----- DATA FOR THIS TASK

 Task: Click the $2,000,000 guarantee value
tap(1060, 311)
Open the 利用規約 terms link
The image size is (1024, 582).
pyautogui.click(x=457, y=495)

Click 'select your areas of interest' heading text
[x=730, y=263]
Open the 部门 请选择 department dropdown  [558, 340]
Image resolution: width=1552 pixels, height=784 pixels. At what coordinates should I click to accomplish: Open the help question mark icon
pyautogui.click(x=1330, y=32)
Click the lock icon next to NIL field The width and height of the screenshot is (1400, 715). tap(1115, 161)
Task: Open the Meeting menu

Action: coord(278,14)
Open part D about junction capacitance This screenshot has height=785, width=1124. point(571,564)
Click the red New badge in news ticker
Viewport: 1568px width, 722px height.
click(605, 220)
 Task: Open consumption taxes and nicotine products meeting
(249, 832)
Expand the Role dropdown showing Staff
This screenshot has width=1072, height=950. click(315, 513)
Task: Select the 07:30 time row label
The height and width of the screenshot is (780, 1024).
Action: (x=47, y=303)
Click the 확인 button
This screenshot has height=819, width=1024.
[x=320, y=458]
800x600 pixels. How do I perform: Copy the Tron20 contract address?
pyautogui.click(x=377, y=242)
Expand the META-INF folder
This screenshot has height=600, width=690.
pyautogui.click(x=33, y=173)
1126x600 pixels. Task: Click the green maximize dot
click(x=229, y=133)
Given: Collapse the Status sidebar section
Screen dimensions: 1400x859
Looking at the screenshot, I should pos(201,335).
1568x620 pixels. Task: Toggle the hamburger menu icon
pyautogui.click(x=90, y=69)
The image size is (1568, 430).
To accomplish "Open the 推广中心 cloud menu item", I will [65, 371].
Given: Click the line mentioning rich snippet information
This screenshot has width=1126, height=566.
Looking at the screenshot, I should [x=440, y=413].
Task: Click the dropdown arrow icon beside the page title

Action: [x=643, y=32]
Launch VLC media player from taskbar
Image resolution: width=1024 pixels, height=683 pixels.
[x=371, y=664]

----------

◆ **TASK OBJECTIVE**:
Could you restate every entry above word for word?

◆ **ANSWER**:
 Task: Click the $2,000,000 guarantee value
tap(1060, 311)
Open the 利用規約 terms link
The image size is (1024, 582).
pyautogui.click(x=457, y=495)

Click 'select your areas of interest' heading text
[x=730, y=263]
Open the 部门 请选择 department dropdown  [558, 340]
Image resolution: width=1552 pixels, height=784 pixels. At what coordinates should I click to accomplish: Open the help question mark icon
pyautogui.click(x=1330, y=32)
Click the lock icon next to NIL field The width and height of the screenshot is (1400, 715). tap(1115, 161)
Task: Open the Meeting menu

Action: coord(278,14)
Open part D about junction capacitance This screenshot has height=785, width=1124. point(571,564)
Click the red New badge in news ticker
Viewport: 1568px width, 722px height.
click(605, 220)
 Task: Open consumption taxes and nicotine products meeting
(249, 832)
Expand the Role dropdown showing Staff
This screenshot has width=1072, height=950. click(315, 513)
Task: Select the 07:30 time row label
The height and width of the screenshot is (780, 1024).
Action: (x=47, y=303)
Click the 확인 button
This screenshot has height=819, width=1024.
[x=320, y=458]
800x600 pixels. How do I perform: Copy the Tron20 contract address?
pyautogui.click(x=377, y=242)
Expand the META-INF folder
This screenshot has height=600, width=690.
pyautogui.click(x=33, y=173)
1126x600 pixels. Task: Click the green maximize dot
click(x=229, y=133)
Given: Collapse the Status sidebar section
Screen dimensions: 1400x859
Looking at the screenshot, I should pos(201,335).
1568x620 pixels. Task: Toggle the hamburger menu icon
pyautogui.click(x=90, y=69)
The image size is (1568, 430).
To accomplish "Open the 推广中心 cloud menu item", I will [65, 371].
Given: Click the line mentioning rich snippet information
This screenshot has width=1126, height=566.
Looking at the screenshot, I should [x=440, y=413].
Task: Click the dropdown arrow icon beside the page title

Action: [x=643, y=32]
Launch VLC media player from taskbar
Image resolution: width=1024 pixels, height=683 pixels.
[x=371, y=664]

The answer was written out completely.